The Mexican government has lifted tariffs of 20% that it had imposed on U.S. apples nearly a year ago, after the U.S. Administration announced on Friday that it would eliminate duties on Mexican and Canadian steel and aluminum imports.
Mexico’s Office for Economic Affairs announced the move on Monday morning, in what will be a major boost to the U.S. apple industry whose sales to the Latin American country have been heavily affected over the 2018-19 season.
Jim Bair, president and CEO of the U.S. Apple Association, commended the removal of Section 232 tariffs on Mexico and Canada and praised the “successful negotiation of provisions going forward to protect agriculture from being drawn into future trade disputes involving metals”.

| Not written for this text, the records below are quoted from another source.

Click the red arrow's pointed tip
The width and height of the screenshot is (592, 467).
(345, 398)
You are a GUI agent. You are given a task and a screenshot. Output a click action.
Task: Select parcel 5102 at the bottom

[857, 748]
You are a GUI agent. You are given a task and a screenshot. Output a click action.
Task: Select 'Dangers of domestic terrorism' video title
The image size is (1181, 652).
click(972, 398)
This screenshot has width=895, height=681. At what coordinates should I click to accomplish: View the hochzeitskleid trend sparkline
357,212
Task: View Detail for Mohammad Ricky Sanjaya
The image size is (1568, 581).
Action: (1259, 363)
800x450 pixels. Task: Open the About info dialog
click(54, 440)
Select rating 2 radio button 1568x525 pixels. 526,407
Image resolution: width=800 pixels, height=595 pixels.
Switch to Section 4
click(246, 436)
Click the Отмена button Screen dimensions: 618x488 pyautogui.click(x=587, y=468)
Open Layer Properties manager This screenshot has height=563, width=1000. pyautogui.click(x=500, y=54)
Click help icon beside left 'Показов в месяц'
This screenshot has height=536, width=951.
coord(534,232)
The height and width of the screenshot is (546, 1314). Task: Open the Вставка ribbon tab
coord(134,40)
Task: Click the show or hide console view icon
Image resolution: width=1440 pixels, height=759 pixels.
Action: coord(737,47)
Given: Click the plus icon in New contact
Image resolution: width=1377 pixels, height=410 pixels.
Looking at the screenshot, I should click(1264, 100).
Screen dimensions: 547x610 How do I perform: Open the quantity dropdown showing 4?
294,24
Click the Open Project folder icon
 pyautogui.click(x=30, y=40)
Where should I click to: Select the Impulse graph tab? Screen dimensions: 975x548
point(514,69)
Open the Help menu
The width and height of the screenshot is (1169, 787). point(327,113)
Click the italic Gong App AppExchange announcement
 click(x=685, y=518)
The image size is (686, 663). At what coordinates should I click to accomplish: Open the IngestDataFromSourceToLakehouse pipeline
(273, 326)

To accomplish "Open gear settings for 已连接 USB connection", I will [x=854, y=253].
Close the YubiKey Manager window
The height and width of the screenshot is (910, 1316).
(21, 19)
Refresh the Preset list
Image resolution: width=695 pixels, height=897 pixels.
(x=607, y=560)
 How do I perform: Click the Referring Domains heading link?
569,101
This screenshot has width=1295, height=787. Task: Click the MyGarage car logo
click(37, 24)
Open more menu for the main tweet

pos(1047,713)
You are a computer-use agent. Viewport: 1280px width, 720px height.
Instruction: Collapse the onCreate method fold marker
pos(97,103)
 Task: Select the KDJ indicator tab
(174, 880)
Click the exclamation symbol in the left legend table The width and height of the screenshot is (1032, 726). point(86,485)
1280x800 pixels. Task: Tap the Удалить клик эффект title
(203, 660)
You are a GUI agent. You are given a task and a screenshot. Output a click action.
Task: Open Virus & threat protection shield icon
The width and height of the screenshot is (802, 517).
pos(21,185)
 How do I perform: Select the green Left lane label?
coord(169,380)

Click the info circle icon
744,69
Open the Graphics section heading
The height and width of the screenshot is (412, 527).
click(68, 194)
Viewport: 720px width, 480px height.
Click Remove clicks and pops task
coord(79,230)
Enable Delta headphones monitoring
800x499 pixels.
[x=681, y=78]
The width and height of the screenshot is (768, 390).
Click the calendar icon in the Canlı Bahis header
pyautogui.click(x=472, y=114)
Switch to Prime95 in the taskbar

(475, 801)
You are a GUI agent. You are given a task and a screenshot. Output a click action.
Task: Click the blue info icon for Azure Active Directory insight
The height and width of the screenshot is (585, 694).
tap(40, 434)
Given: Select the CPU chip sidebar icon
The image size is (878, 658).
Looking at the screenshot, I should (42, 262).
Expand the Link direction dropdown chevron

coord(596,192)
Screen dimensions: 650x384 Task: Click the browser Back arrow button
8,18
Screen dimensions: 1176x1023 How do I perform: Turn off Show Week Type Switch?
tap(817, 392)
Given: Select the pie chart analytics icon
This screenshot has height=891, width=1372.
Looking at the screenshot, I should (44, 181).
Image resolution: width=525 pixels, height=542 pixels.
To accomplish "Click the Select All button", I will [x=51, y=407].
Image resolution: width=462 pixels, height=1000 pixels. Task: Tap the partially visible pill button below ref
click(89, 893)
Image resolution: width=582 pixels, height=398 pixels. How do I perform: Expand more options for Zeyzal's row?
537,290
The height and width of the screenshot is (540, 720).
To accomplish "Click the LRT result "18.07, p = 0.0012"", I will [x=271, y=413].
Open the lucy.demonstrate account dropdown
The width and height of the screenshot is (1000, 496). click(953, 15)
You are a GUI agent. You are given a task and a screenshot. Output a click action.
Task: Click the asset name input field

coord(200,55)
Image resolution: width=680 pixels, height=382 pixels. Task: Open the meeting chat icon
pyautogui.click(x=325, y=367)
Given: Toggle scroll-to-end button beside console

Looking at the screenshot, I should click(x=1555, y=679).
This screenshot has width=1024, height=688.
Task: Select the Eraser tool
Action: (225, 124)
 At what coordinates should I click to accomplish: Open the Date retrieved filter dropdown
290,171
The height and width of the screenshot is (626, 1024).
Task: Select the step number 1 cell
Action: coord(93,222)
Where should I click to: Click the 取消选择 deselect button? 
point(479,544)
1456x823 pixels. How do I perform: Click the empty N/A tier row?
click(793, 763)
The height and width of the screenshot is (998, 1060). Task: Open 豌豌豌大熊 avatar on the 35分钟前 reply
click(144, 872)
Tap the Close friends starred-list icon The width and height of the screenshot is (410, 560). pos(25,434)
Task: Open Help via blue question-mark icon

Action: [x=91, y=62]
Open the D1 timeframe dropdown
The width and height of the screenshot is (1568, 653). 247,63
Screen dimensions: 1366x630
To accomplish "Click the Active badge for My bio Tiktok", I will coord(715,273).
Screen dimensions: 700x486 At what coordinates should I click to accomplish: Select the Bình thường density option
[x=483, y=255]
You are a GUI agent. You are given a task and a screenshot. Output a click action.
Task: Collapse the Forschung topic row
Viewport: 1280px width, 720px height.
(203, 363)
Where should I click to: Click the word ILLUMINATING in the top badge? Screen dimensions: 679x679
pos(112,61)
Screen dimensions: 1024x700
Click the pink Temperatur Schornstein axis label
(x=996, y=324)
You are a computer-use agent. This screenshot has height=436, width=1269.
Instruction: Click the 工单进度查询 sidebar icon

“We welcome the return of duty-free access to Mexico, our largest export market, and continued duty-free access to Canada, our number two market. The two countries combined represent a half-billion-dollar market for U.S. apple growers,” he said.
“Removal of the Section 232 tariffs and ratification of the United States-Mexico-Canada Agreement (USMCA) have been our top priorities. Our efforts are now focused on securing congressional support and ratification of the USMCA, which will provide increased stability and predictability going forward.”
In announcing the U.S.’s lifting of tariffs on Mexico and Canada on Friday, U.S. Secretary of Agriculture Sonny Perdue said it was a “big win” for U.S. agriculture and the economy as a whole.
“Canada and Mexico are two of our top three trading partners, and it is my expectation that they will immediately pull back their retaliatory tariffs against our agricultural products. Congress should move swiftly to ratify the USMCA [United States-Mexico-Canada Agreement] so American farmers can begin to benefit from the agreement,” he said.
In January, the Washington Apples Commission – which represents growers in the country’s top production state – said that apple sales to Mexico so far during the season were down by 23%.